## EXERCISE AIM
The records that follow must be reproduced in full, exactly as written.

****

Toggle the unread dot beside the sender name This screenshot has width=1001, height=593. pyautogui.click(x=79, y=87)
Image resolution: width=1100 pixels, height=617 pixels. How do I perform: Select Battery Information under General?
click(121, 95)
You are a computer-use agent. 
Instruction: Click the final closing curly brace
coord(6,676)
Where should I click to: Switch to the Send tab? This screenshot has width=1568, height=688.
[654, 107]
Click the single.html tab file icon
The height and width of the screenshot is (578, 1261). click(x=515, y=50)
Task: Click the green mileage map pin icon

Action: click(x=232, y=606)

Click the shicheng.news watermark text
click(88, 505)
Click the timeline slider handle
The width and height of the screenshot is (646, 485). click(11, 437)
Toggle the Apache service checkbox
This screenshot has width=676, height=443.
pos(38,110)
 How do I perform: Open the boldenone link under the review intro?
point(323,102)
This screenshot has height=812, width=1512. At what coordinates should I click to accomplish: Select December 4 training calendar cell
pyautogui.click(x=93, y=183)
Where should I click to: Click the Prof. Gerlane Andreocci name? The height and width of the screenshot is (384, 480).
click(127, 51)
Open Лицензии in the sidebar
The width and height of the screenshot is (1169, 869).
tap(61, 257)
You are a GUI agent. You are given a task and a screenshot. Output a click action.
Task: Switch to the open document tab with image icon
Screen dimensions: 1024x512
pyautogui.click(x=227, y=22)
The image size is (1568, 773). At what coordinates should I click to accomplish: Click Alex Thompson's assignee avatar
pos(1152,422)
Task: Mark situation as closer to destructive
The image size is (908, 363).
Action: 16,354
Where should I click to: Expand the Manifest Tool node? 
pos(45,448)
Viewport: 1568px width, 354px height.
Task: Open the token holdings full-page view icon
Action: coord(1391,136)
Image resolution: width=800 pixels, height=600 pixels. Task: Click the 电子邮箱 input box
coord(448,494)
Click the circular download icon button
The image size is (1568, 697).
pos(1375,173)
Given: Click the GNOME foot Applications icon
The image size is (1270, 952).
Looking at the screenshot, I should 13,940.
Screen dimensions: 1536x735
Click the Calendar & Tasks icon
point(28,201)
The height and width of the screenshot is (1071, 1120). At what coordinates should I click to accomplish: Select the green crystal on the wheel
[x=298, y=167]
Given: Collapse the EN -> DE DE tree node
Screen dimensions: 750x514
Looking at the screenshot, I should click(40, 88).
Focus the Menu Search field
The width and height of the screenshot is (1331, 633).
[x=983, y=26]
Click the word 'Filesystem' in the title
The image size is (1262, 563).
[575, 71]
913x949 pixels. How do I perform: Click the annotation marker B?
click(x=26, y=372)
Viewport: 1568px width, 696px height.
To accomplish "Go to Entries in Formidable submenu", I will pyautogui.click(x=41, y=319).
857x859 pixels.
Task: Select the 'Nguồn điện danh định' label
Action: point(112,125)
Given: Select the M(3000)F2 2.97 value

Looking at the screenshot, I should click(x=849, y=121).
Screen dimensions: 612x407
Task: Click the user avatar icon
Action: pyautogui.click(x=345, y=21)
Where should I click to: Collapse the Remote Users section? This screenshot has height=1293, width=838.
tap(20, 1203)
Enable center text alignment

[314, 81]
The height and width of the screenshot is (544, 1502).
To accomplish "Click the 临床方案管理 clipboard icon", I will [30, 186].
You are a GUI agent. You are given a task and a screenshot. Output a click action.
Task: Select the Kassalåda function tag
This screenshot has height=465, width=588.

****

## OUTPUT FOR THIS EXERCISE
Toggle the unread dot beside the sender name This screenshot has width=1001, height=593. pyautogui.click(x=79, y=87)
Image resolution: width=1100 pixels, height=617 pixels. How do I perform: Select Battery Information under General?
click(121, 95)
You are a computer-use agent. 
Instruction: Click the final closing curly brace
coord(6,676)
Where should I click to: Switch to the Send tab? This screenshot has width=1568, height=688.
[654, 107]
Click the single.html tab file icon
The height and width of the screenshot is (578, 1261). click(x=515, y=50)
Task: Click the green mileage map pin icon

Action: click(x=232, y=606)

Click the shicheng.news watermark text
click(88, 505)
Click the timeline slider handle
The width and height of the screenshot is (646, 485). click(11, 437)
Toggle the Apache service checkbox
This screenshot has width=676, height=443.
pos(38,110)
 How do I perform: Open the boldenone link under the review intro?
point(323,102)
This screenshot has height=812, width=1512. At what coordinates should I click to accomplish: Select December 4 training calendar cell
pyautogui.click(x=93, y=183)
Where should I click to: Click the Prof. Gerlane Andreocci name? The height and width of the screenshot is (384, 480).
click(127, 51)
Open Лицензии in the sidebar
The width and height of the screenshot is (1169, 869).
tap(61, 257)
You are a GUI agent. You are given a task and a screenshot. Output a click action.
Task: Switch to the open document tab with image icon
Screen dimensions: 1024x512
pyautogui.click(x=227, y=22)
The image size is (1568, 773). At what coordinates should I click to accomplish: Click Alex Thompson's assignee avatar
pos(1152,422)
Task: Mark situation as closer to destructive
The image size is (908, 363).
Action: 16,354
Where should I click to: Expand the Manifest Tool node? 
pos(45,448)
Viewport: 1568px width, 354px height.
Task: Open the token holdings full-page view icon
Action: coord(1391,136)
Image resolution: width=800 pixels, height=600 pixels. Task: Click the 电子邮箱 input box
coord(448,494)
Click the circular download icon button
The image size is (1568, 697).
pos(1375,173)
Given: Click the GNOME foot Applications icon
The image size is (1270, 952).
Looking at the screenshot, I should 13,940.
Screen dimensions: 1536x735
Click the Calendar & Tasks icon
point(28,201)
The height and width of the screenshot is (1071, 1120). At what coordinates should I click to accomplish: Select the green crystal on the wheel
[x=298, y=167]
Given: Collapse the EN -> DE DE tree node
Screen dimensions: 750x514
Looking at the screenshot, I should click(40, 88).
Focus the Menu Search field
The width and height of the screenshot is (1331, 633).
[x=983, y=26]
Click the word 'Filesystem' in the title
The image size is (1262, 563).
[575, 71]
913x949 pixels. How do I perform: Click the annotation marker B?
click(x=26, y=372)
Viewport: 1568px width, 696px height.
To accomplish "Go to Entries in Formidable submenu", I will pyautogui.click(x=41, y=319).
857x859 pixels.
Task: Select the 'Nguồn điện danh định' label
Action: point(112,125)
Given: Select the M(3000)F2 2.97 value

Looking at the screenshot, I should click(x=849, y=121).
Screen dimensions: 612x407
Task: Click the user avatar icon
Action: pyautogui.click(x=345, y=21)
Where should I click to: Collapse the Remote Users section? This screenshot has height=1293, width=838.
tap(20, 1203)
Enable center text alignment

[314, 81]
The height and width of the screenshot is (544, 1502).
To accomplish "Click the 临床方案管理 clipboard icon", I will [30, 186].
You are a GUI agent. You are given a task and a screenshot. Output a click action.
Task: Select the Kassalåda function tag
This screenshot has height=465, width=588.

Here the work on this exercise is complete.